WORK INSTRUCTION
The records follow. Print, word for word, the first line through the "Click the formula" line.
** Opening PROVIDED DATA block **
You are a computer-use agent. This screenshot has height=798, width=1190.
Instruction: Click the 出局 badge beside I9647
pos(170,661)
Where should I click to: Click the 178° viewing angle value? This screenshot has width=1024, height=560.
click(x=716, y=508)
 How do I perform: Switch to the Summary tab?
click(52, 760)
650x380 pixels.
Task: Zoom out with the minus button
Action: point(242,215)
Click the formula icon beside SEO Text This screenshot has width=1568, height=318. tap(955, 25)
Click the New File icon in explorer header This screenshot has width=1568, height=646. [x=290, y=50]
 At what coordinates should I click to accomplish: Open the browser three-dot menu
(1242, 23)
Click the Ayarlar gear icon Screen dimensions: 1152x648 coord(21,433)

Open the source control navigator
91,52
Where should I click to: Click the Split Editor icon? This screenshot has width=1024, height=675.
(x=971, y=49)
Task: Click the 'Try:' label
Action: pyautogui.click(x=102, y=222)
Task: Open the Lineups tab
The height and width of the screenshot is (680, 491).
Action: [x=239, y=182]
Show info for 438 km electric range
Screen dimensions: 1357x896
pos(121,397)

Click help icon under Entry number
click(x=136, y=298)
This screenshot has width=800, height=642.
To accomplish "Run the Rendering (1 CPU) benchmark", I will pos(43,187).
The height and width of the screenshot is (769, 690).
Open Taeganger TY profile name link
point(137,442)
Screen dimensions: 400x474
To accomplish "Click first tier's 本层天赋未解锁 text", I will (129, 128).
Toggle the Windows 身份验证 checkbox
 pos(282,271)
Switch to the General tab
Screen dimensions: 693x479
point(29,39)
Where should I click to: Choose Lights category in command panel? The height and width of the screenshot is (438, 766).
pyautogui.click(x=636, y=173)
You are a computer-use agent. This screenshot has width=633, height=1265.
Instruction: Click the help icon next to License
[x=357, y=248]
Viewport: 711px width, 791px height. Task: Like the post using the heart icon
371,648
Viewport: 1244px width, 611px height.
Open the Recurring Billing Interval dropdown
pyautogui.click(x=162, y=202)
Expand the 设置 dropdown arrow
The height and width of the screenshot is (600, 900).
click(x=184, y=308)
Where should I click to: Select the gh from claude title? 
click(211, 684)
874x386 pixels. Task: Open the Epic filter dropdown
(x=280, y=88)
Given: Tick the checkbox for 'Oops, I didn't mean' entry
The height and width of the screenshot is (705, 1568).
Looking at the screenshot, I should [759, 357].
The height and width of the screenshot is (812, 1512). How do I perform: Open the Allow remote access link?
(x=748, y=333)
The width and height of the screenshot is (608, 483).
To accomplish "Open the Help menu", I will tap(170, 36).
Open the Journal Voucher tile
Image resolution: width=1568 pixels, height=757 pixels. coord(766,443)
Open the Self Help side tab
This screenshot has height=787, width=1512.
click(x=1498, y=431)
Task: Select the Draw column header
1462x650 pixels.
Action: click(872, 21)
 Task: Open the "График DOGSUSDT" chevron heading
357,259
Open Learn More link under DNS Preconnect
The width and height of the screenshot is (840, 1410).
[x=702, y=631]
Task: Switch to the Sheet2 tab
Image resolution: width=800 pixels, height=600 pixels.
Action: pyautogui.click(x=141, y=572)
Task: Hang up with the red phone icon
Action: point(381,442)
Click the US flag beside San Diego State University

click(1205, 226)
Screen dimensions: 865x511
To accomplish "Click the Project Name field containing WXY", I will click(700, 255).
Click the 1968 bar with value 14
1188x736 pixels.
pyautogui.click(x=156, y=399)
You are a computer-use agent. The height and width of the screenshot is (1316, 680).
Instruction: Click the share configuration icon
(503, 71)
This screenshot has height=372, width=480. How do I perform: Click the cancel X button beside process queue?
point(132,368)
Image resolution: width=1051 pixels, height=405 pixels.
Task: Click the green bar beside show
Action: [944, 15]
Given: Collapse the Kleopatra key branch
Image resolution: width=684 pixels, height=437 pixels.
** Closing PROVIDED DATA block **
RESPONSE TO THE EXERCISE
You are a computer-use agent. This screenshot has height=798, width=1190.
Instruction: Click the 出局 badge beside I9647
pos(170,661)
Where should I click to: Click the 178° viewing angle value? This screenshot has width=1024, height=560.
click(x=716, y=508)
 How do I perform: Switch to the Summary tab?
click(52, 760)
650x380 pixels.
Task: Zoom out with the minus button
Action: point(242,215)
Click the formula icon beside SEO Text This screenshot has width=1568, height=318. tap(955, 25)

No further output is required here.